There are at least two things that are clear indicators that we do not understand what will make our infrastructure safest:
- FAQ Cycling In Amsterdam (PDF)
- We are building on-street bike lanes (for the most part) on streets where the speed differential between bicycles and cars is insanely large. In Amsterdam the on-street bike lane is reserved for streets where the maximum speed for all vehicles is 30 kph.
- The remainder of the bulk of bike infrastructure is dedicated ‘cycle tracks‘. These are bikeways that do not share space with automobiles at all. On fact this roundabout is clear evidence that often such ‘cycle tracks‘ are on an entirely different level than motor vehicles traffic.

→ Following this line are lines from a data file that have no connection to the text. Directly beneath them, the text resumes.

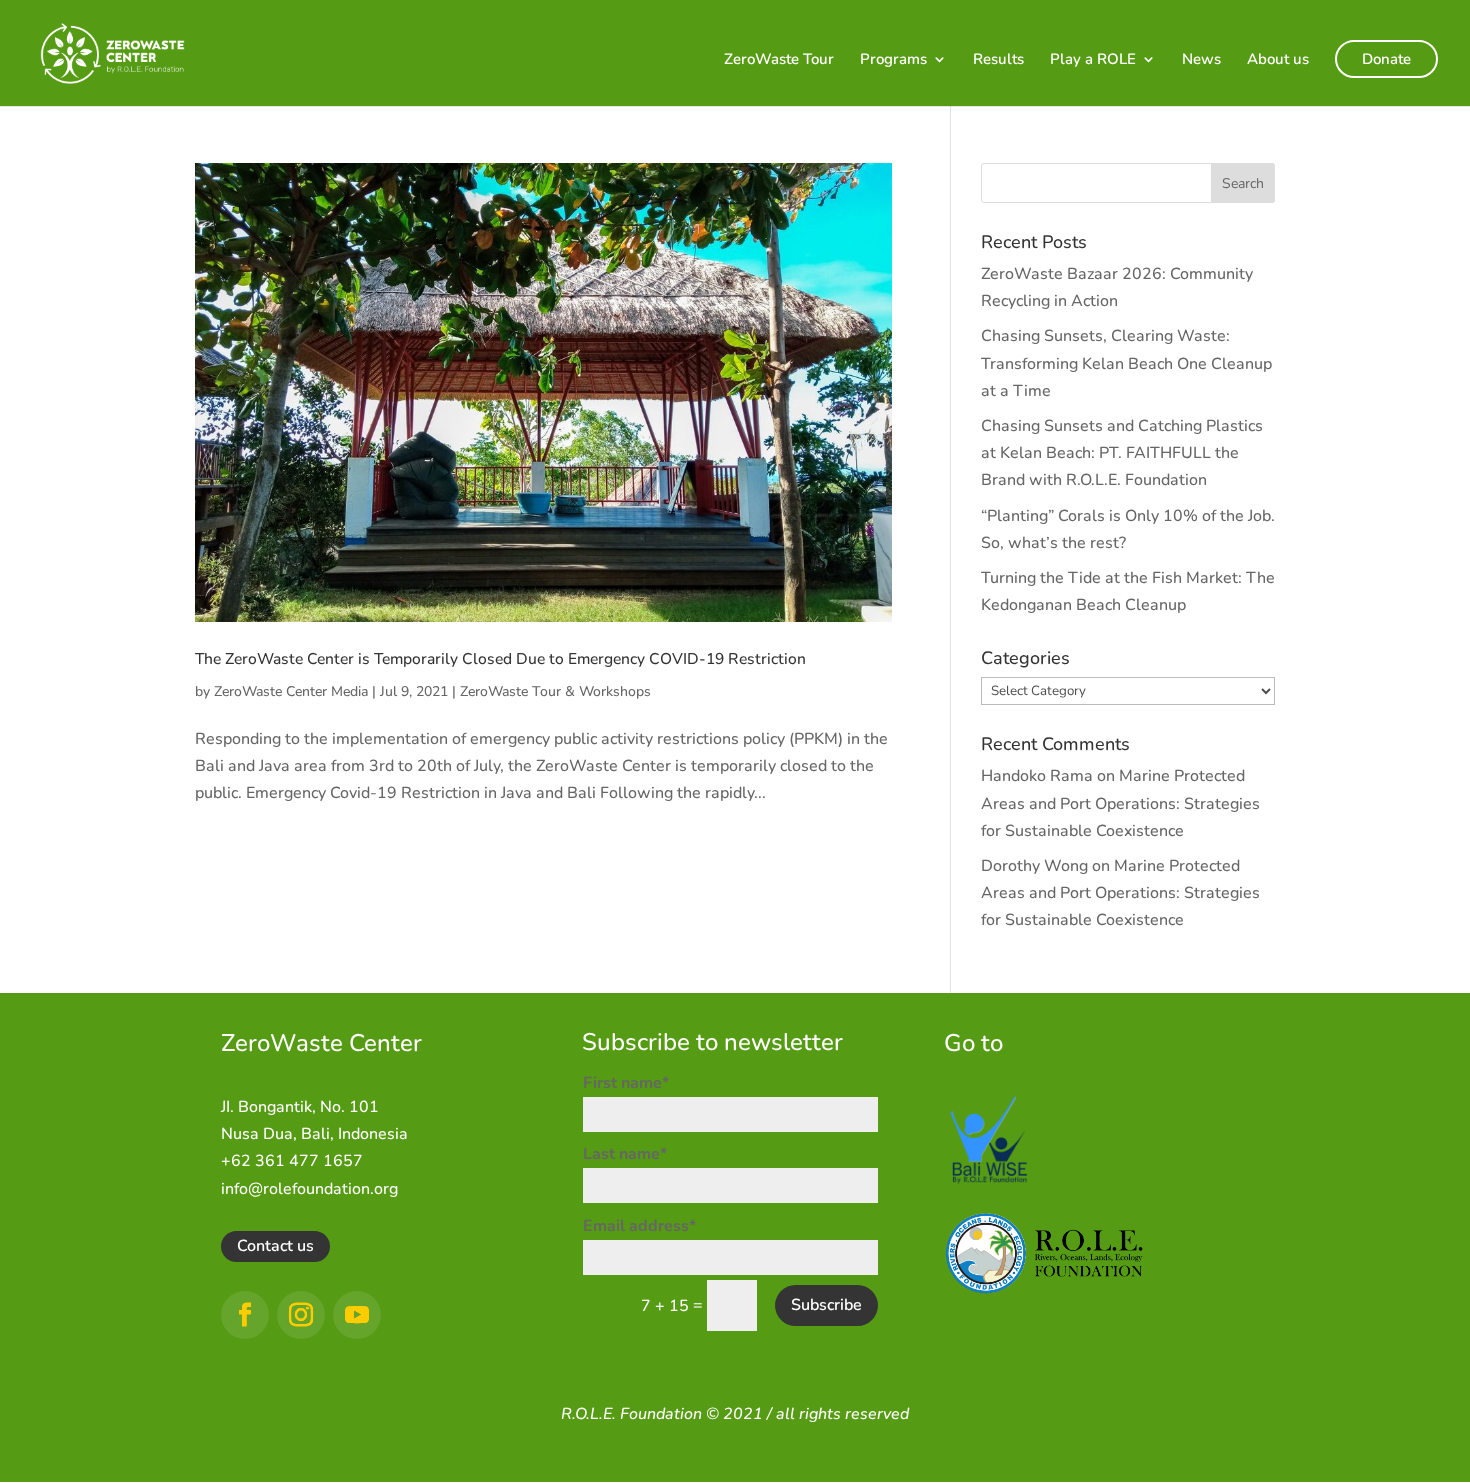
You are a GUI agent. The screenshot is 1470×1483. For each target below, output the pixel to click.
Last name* (625, 1154)
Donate (1386, 59)
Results (998, 60)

When you are as conservative as the Dutch are about their bike infrastructure you can understand why they have so few accidents. But the difference between what they have and what we have is more ‘not so much about absenting cars from the road‘, but rather about carving out a niche for cyclists that is wholly other.
I believe the nuance here is significant. It goes to the heart of the matter of dealing with transportation. When you are willing to pay for what is essentially a network of bicycle ‘superhighways‘ you end up an entirely different look and feel to the topography of the bicycle landscape.
For instance these floating rings that are built in the Dutch countryside that serve as interchanges for cycle tracks intersecting from various places is not some sort of ‘shoe horning‘ process. You do not get that kind of infrastructure out of a can of green paint and a box of PVC bollards. We should be ashamed of ourselves for accepting anything less than honest-to-goodness Dutch-style infrastructure.
But out problem is that we are frantic about getting something, anything done before the money being doled out begins to be counted. But the real problem is not that funding might be pulled, but rather that after a few more years of this ‘slipshod‘ approach followed up by lackluster data results we are going to have to answer for our contention that bicycle infrastructure makes everyone safer.
Clearly what we are building is nothing like what is being built and evidently has been built in Amsterdam for nearly 6 decades! Our so-called Urban Cycling Community is likely going to take one of two approaches to the bad news which will inevitably follow all of this fruitless infrastructure creation:
- They will do what they did with the last round of ‘bad news‘ from the Governors’ Report and ‘blame the messenger‘. And if that ploy does not work…
- There will be finger pointing at either the municipal DOTs where this crappy infrastructure was situated or better yet…
- The blame will be shifted to the state DOTs where distance makes the confrontation a bit less personally devastating.